Поэтому из-под шикарного пальто прадедушка достал нож и чуть было не заехал на другой режим.
Когда прадед неожиданно вернулся к своим на берег Охотского моря после семилетнего отсутствия, его встречали все родичи, и крайне празднично. Подвинулись, сказали «садись». Задали два главных вопроса. Про не встречал ли он почтальона из Охотска и не привёз ли он муки. Для камчадалов такая встреча брата, который семь лет назад встал из-за стола и молча вышел, – это римский триумф победителю македонского царя Филиппа V.
Рядом с нашим родовым камчадальским гнездом прадед, который по возвращении узнал, что женат уже два года, остепенился. И первым делом организовал на сопке Орха карусель. И ещё три года возводил волшебный лабиринт, который подсмотрел в Сиднее.
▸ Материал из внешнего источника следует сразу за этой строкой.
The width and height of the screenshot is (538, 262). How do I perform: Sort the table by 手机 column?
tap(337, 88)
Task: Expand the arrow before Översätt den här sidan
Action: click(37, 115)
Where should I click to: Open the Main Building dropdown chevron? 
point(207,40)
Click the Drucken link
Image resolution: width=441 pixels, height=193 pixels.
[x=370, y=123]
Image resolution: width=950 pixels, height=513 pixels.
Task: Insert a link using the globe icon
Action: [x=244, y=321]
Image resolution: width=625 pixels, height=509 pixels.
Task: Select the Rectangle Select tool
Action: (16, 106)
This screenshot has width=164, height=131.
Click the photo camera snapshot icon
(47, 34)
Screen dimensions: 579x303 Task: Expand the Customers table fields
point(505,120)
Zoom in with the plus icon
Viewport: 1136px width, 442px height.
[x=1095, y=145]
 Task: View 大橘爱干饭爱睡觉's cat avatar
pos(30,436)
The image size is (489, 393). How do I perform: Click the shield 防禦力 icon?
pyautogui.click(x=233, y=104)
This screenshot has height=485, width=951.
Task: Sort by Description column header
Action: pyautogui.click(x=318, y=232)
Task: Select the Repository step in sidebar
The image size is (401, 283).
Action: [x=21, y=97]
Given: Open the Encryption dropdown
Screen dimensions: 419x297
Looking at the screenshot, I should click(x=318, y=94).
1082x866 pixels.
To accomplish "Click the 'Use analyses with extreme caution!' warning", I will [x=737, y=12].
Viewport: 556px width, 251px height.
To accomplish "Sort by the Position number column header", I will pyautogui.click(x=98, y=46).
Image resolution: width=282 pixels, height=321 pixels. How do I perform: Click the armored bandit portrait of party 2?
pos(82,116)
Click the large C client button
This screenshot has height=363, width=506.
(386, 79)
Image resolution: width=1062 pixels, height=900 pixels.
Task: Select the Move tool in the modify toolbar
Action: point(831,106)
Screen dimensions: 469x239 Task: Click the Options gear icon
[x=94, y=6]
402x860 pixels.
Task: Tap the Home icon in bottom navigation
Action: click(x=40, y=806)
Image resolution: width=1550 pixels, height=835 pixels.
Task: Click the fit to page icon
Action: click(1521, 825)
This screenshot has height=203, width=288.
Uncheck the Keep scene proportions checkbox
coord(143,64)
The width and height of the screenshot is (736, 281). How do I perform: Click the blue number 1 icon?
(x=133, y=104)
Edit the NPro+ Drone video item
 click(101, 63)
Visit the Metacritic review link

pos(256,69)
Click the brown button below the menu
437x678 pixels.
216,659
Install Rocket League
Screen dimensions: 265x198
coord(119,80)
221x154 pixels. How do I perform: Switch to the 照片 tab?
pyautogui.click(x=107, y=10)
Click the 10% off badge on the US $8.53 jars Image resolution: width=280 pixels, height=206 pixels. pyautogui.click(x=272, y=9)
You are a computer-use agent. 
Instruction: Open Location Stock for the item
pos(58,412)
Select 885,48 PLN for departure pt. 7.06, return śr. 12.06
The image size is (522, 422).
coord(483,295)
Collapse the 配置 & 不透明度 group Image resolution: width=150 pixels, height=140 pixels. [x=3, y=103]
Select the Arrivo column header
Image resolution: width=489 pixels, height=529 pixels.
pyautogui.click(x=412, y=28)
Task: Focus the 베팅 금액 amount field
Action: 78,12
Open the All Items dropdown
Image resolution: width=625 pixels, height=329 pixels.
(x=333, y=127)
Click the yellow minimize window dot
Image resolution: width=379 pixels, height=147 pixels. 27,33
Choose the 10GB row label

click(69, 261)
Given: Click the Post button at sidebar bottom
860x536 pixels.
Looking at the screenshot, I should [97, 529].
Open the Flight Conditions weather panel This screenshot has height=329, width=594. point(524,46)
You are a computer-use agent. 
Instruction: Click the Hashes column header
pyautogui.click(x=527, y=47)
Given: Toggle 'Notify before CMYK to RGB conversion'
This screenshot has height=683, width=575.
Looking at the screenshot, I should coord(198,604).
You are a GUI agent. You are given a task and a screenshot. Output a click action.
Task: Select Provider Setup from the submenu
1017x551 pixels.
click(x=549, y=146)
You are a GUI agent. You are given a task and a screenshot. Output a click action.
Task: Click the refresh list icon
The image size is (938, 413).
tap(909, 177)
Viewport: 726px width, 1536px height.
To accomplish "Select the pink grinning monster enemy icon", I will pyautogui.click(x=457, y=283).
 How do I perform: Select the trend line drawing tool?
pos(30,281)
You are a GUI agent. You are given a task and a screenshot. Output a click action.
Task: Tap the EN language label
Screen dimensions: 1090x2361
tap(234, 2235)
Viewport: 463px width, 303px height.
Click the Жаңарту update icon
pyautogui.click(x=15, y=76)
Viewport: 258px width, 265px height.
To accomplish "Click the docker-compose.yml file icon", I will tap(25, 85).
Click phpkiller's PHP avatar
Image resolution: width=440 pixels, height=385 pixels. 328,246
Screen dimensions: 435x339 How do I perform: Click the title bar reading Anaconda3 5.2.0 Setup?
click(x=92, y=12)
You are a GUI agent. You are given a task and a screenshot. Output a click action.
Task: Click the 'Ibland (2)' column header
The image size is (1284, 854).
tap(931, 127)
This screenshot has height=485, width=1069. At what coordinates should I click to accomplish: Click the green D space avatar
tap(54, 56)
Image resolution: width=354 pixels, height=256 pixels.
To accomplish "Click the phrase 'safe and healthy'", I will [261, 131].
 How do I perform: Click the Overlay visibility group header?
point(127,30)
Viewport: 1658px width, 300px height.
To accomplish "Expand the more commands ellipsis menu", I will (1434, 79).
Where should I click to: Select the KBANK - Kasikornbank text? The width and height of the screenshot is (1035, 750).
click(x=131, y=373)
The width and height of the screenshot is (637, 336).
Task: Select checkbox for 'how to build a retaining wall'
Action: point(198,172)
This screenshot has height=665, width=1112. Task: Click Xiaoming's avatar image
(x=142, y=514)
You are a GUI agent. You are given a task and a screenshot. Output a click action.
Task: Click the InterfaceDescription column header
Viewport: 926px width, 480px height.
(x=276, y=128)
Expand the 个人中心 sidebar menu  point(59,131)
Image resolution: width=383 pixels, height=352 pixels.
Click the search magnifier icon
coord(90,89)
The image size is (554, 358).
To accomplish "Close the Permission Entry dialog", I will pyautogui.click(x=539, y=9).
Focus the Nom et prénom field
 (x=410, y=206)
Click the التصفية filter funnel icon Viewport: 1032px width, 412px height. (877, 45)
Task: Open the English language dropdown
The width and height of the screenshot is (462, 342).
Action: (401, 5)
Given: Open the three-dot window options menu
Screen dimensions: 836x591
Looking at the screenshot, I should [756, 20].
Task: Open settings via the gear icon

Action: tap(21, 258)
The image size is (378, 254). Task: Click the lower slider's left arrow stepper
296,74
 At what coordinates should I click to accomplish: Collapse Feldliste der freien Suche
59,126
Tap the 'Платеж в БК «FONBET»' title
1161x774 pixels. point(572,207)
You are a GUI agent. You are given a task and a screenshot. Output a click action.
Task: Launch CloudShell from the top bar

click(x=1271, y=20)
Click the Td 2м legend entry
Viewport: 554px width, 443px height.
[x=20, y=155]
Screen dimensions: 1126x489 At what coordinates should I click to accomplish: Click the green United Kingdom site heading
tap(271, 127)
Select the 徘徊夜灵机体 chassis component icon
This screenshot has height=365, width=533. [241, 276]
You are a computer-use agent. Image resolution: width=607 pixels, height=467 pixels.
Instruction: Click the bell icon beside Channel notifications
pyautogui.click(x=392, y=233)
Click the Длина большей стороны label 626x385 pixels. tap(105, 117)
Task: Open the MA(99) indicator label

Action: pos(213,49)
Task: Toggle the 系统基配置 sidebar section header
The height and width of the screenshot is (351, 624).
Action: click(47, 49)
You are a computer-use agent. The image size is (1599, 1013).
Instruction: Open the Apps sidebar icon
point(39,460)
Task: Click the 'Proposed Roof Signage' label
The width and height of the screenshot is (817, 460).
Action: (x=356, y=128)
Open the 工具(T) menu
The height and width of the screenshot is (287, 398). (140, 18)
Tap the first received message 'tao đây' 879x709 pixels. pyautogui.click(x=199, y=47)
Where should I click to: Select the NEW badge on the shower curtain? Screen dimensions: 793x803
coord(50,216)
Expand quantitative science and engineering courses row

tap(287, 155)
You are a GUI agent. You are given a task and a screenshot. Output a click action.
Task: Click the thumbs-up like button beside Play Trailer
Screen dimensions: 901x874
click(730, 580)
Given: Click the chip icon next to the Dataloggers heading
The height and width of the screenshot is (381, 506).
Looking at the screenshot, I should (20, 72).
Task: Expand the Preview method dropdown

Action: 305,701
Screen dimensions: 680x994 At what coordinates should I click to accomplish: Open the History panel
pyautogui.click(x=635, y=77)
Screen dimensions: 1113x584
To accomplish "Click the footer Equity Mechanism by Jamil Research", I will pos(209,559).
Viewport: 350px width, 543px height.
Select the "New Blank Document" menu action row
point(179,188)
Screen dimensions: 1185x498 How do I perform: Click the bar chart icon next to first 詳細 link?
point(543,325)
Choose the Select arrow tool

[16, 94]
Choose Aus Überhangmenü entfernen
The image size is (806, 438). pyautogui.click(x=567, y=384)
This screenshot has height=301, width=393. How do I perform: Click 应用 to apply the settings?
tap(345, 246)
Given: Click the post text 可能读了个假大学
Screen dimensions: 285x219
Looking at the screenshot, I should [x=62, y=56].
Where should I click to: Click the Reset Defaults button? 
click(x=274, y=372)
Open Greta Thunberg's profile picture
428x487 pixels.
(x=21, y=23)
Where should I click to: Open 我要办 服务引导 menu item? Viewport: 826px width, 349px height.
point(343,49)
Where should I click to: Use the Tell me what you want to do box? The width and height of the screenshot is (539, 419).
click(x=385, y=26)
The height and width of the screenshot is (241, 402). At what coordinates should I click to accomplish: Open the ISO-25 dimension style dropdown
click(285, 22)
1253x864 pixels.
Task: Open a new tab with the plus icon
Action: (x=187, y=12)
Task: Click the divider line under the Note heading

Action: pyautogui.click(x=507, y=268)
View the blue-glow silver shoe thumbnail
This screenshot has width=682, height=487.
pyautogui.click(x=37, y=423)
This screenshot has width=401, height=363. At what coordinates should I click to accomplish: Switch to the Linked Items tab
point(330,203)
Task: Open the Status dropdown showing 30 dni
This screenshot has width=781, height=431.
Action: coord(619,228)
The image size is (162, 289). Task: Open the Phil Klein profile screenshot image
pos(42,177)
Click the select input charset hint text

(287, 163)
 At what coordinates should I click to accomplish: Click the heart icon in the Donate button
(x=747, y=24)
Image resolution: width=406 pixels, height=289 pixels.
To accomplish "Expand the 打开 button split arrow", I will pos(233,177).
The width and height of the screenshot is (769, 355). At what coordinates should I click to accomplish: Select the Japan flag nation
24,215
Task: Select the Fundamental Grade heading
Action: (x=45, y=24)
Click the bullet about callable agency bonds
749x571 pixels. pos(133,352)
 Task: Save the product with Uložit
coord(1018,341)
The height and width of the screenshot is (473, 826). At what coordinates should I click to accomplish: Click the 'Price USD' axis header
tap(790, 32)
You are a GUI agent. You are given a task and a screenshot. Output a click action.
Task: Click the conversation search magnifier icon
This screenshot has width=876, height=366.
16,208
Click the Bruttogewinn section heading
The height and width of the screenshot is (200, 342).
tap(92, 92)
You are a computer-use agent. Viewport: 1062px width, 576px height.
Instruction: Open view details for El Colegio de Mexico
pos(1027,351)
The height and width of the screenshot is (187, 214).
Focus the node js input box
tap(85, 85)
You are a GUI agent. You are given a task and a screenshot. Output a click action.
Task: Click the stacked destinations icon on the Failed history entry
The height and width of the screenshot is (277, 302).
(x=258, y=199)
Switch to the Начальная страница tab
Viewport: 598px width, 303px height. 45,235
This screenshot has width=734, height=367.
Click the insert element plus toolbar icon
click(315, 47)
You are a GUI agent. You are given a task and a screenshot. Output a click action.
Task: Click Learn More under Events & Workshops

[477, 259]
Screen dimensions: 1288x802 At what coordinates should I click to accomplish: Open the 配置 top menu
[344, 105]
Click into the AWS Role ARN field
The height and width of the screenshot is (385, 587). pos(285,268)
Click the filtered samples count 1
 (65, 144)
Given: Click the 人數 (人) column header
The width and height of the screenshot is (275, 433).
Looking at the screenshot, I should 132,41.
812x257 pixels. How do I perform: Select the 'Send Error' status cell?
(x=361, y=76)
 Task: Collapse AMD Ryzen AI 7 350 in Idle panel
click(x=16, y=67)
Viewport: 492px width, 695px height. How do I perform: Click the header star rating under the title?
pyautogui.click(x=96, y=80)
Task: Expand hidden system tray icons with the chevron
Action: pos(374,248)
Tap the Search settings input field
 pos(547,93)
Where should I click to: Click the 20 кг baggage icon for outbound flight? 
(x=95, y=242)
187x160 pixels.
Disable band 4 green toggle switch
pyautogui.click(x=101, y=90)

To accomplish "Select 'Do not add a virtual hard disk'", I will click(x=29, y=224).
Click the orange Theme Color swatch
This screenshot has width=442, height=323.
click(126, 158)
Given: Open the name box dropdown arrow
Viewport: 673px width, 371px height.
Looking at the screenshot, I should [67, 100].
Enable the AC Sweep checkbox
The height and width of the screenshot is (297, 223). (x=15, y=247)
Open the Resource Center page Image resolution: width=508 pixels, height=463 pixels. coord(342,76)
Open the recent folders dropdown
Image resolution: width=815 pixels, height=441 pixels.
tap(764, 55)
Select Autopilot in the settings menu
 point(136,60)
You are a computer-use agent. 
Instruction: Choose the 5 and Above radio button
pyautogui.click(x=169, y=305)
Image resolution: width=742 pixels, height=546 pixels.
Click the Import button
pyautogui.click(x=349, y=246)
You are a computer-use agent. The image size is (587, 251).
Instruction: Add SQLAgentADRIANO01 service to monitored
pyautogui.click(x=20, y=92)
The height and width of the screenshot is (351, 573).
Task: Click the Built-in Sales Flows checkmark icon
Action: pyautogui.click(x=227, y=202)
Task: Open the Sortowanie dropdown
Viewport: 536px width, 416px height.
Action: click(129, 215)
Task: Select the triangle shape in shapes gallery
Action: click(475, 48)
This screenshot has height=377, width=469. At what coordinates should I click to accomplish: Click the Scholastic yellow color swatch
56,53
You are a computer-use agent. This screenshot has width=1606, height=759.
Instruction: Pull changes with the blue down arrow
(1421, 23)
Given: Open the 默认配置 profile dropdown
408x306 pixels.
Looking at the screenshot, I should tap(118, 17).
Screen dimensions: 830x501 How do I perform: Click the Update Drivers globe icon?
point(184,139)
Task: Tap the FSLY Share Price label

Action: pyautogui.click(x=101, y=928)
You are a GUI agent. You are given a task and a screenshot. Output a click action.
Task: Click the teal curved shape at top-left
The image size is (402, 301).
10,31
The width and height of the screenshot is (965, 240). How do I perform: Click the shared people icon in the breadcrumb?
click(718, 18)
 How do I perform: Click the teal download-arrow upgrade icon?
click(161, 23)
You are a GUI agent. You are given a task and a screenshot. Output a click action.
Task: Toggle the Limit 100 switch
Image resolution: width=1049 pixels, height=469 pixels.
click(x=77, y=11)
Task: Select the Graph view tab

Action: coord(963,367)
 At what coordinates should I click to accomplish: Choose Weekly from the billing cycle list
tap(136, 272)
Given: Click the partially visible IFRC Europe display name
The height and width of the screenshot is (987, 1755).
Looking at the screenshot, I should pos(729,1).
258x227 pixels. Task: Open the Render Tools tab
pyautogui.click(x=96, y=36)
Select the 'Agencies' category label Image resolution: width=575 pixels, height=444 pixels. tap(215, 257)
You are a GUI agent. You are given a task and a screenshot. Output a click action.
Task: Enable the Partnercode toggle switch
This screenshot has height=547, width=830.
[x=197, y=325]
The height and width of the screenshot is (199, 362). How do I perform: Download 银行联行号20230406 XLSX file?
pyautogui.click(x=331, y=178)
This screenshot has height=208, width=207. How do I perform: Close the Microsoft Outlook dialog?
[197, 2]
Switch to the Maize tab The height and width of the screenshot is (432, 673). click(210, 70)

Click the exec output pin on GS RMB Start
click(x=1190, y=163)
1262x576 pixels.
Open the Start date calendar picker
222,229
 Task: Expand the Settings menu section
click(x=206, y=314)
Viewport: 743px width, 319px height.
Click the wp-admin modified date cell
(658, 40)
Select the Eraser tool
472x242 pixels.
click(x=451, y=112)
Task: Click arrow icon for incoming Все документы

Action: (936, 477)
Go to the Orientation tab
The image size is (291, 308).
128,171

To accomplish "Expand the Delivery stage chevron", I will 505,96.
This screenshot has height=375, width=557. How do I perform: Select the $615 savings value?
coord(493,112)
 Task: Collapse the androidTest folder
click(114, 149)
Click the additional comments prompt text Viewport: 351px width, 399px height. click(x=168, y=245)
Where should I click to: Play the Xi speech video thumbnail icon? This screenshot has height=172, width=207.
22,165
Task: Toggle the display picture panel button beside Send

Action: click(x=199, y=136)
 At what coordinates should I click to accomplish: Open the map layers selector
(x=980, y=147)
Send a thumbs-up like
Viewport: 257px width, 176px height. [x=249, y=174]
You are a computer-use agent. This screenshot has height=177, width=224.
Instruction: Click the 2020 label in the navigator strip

Карусель получилась прекрасная. Её мама моя застала. К тому времени карусель стала окончательно культовым сооружением. Вращали её по некоторым тайным праздникам родовые мужчины, предварительно попив своей крови, смешанной с кровью оленя, туша которого, вывесив язык и растопырившись закоченевшими ногами, и каталась на весёлой карусели. По карусельным бокам были привязаны лоскуты, песцовые и волчьи хвосты. Вокруг скрипящей карусели в ночи горели костры.
Карусель вращалась всю заповедную ночь. Камчадалы в трансе неутомимы, а когда всё залито дымящейся кровью, так и веселы. Если праздник был не очень важный и на него допускали женщин, то им разрешали босиком прыгать на углях и очень красиво петь.
Когда мальчик становился мужчиной, на карусели вниз головой катали его. Пока сознание не потеряет и не поймёт, что такое быть настоящим мужчиной. Если мальчик был хороший, то надрезы на груди ему делали до катания, так скорее приходили потеря сознания и мужество. Дядю Валеру ещё и немного придушили – настолько он был славным мальчуганом, хоть и не вполне человеком из-за матери своей.